### [WORK INSTRUCTIONS]
Copy out the records verbatim, from the line containing "Open the 'Zichtbare" through the line containing "Looking at the screenshot, I should click(x=360, y=69).", and copy no other lines.

### [LISTED ENTRIES]
***

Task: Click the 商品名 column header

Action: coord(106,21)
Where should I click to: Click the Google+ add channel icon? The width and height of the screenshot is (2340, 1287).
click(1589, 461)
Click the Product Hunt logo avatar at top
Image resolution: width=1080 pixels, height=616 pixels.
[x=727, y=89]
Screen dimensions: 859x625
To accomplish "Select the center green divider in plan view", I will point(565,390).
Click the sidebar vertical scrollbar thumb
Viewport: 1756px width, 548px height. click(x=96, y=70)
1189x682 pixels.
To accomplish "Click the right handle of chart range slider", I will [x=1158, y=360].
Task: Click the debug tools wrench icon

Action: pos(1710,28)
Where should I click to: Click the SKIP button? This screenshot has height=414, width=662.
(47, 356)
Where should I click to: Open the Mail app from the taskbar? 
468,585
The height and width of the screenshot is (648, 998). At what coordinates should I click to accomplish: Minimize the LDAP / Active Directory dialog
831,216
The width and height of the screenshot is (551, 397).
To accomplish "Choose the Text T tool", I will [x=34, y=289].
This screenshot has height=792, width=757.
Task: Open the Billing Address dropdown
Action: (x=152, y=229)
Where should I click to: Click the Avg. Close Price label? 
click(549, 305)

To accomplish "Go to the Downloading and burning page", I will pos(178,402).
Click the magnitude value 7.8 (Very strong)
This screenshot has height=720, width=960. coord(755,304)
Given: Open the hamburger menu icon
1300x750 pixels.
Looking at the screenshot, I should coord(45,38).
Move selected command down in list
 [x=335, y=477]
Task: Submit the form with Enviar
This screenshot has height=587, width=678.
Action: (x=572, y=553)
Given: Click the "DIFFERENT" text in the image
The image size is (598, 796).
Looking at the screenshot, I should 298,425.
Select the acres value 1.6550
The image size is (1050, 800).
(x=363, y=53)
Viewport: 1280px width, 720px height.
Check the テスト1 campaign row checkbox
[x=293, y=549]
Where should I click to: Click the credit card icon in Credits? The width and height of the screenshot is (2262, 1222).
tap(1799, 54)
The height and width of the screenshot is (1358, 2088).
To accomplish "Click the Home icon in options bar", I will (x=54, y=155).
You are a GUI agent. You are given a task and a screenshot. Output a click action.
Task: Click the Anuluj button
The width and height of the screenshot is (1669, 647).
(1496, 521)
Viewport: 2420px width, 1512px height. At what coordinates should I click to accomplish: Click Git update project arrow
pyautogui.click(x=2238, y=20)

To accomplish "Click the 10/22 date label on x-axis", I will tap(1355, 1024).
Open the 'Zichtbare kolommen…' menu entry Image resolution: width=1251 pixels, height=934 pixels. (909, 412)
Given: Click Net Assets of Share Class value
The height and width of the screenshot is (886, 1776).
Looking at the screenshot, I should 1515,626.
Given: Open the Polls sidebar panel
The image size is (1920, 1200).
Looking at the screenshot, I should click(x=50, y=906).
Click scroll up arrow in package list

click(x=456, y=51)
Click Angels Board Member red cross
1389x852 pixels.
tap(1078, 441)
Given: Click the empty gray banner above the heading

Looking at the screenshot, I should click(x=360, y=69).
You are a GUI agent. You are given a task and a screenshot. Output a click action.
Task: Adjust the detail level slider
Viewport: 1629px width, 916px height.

***

### [ANSWER BELOW]
Open the 'Zichtbare kolommen…' menu entry Image resolution: width=1251 pixels, height=934 pixels. (909, 412)
Given: Click Net Assets of Share Class value
The height and width of the screenshot is (886, 1776).
Looking at the screenshot, I should 1515,626.
Given: Open the Polls sidebar panel
The image size is (1920, 1200).
Looking at the screenshot, I should click(x=50, y=906).
Click scroll up arrow in package list

click(x=456, y=51)
Click Angels Board Member red cross
1389x852 pixels.
tap(1078, 441)
Given: Click the empty gray banner above the heading

Looking at the screenshot, I should click(x=360, y=69).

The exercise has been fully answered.